"To be honest, ten years ago I took everything for granted. I thought this is what happens every year," tells Colm Cavanagh about his All-Ireland final experience.
Considering it was Tyrone's third All-Ireland title in six seasons, a then 21-year-old Cavanagh could be forgiven for his presumption. Little did he know it would take a decade before he would return to that stage.
When Tyrone beat Kerry in 2008, Cavanagh came on as a sub and kicked the final point of the game. He was one of those to apply the final lick of paint. When Tyrone face Dublin in this year's All-Ireland final, Mickey Harte will think of him as foreman.
"I didn't bat an eyelid at it, to be perfectly honest with you. Now we're at the other end of the spectrum, I realise what it's taken to get here, how many squads have come through, how many training nights we've come through, how many sacrifices and everything in life between family and work."
Since Tyrone sealed their spot in the final two of the football championship, his younger teammates have made inquiries about his experience of the big day.

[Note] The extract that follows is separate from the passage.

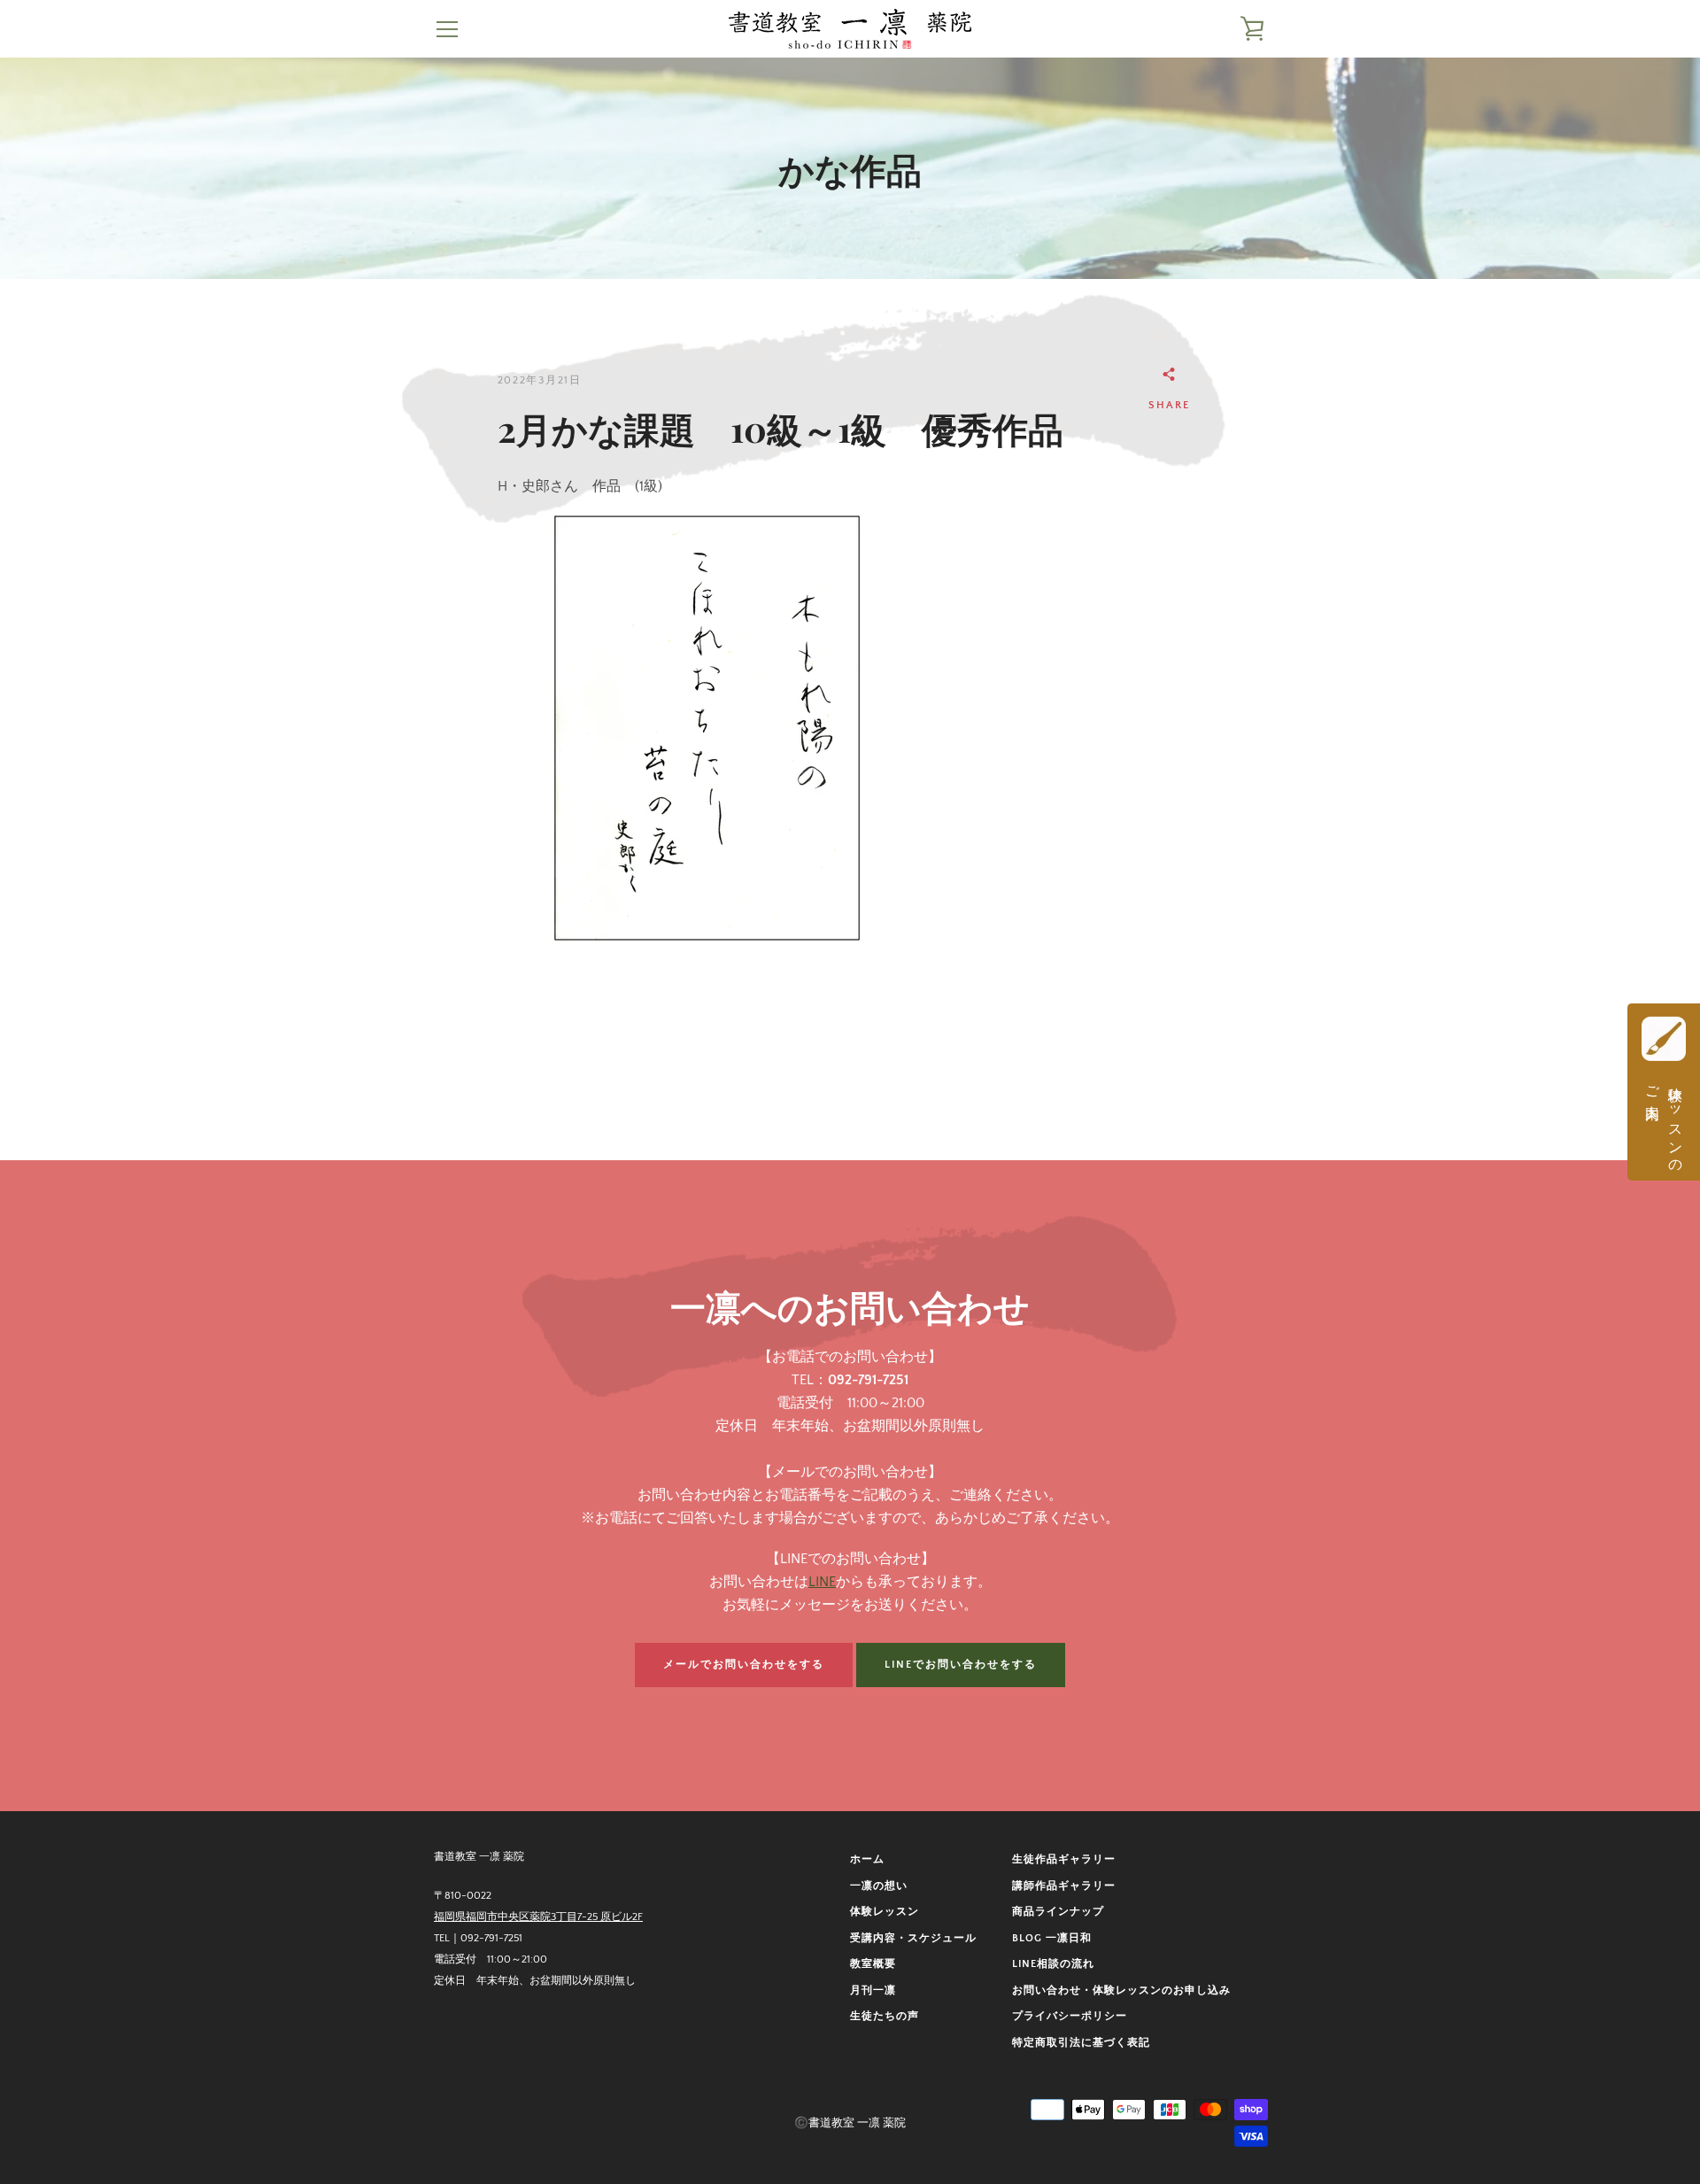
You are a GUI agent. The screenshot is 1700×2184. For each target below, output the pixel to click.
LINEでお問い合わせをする (961, 1664)
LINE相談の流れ (1053, 1964)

"The guys were asking what to expect and what happens next. Nothing really! You go back to training and you do have a few extra things to do.

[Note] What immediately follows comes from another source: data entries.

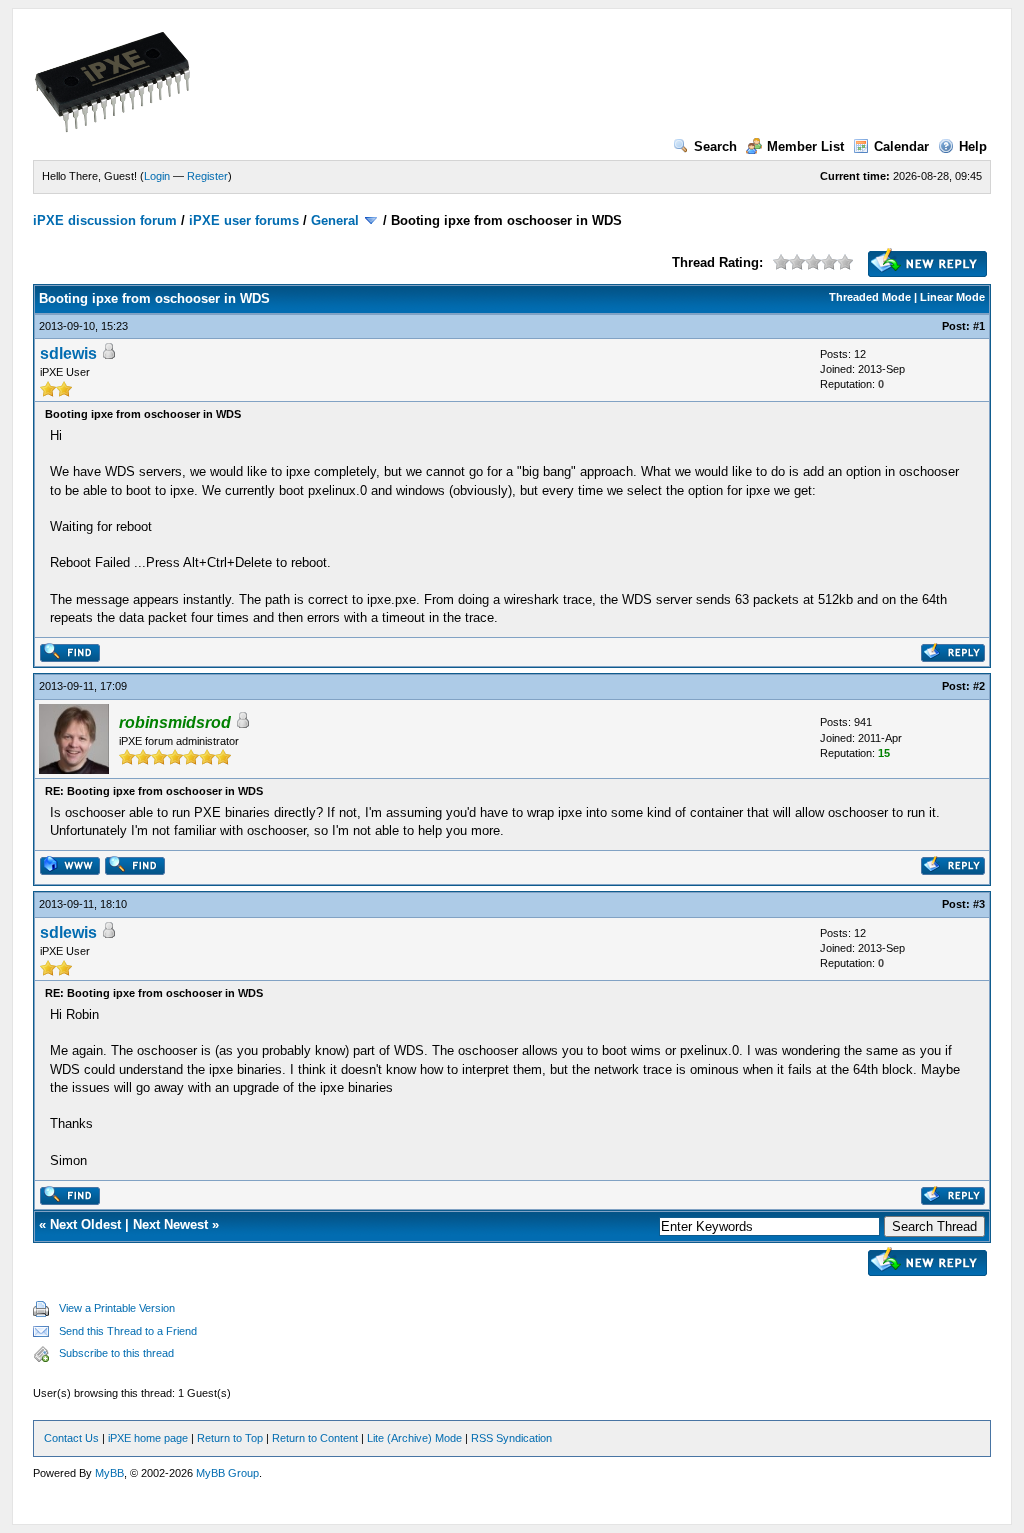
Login (157, 176)
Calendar (901, 146)
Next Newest (170, 1224)
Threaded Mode (870, 297)
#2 (979, 686)
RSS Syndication (511, 1438)
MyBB (109, 1473)
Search (715, 146)
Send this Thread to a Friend (128, 1331)
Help (973, 146)
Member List (805, 146)
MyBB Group (227, 1473)
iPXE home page (148, 1438)
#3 (979, 904)
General (335, 220)
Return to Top (230, 1438)
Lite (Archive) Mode (414, 1438)
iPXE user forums (244, 220)
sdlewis (68, 353)
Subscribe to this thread (116, 1353)
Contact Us (71, 1438)
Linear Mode (952, 297)
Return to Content (315, 1438)
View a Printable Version (117, 1308)
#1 (979, 326)
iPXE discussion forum (105, 220)
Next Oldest (85, 1224)
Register (207, 176)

"Training hasn't changed. Business as usual.
"The formalities, everything is taken care of, it's taken out of your hands. You show up when you're told to show up, go to the meet and greets."
Following Tyrone's 12-point defeat to Dublin in last year's All-Ireland semi-final Colm's brother Sean, now retired from inter-county, cut a downbeat figure regarding anyone's - not just Tyrone's - chances of defeating Dublin. At the time, all efforts were futile against the Dublin machine in the eyes of the older brother.
"I'll tell you in a couple of weeks' time!" quipped Cavanagh - the PwC GAA/GPA Player of the Month for August - when asked if Tyrone have done enough to close that gap with the Dubs.
The two games which since followed between the sides - both played in Omagh - have been closer. There was five-point defeat in the league in February and a three-point loss in the Super 8s last month but neither were conducted under the conditions in which the All-Ireland final will be played.
"We could have narrowed the pitch another ten metres and we may not have come out on the right side," said Cavanagh.
"Regardless of the pitch, we have to change the game from what we did in Omagh because it wasn't good enough. We didn't win.
"There will be slight changes to our team, the way we play, and the personnel from that day in Omagh.
"We've had to adapt and we will have to adapt in the final because if you don't bring anything different, you might get the same result. We're going to have to have a go."
Limerick’s Aaron Gillane has been awarded the PwC GAA/GPA Player of the Month for August capping off a fine few days for the forward following on from Limerick’s All-Ireland final win against Galway. Tyrone’s Colm Cavanagh picked up the football award for his role in securing an All-Ireland final place for his county following their semi-final win over Monaghan.
The pair were at PwC’s head offices in Dublin today to collect their awards. They were joined there by July winners Conor McManus (Monaghan) and Peter Duggan (Clare) who also picked up their trophies.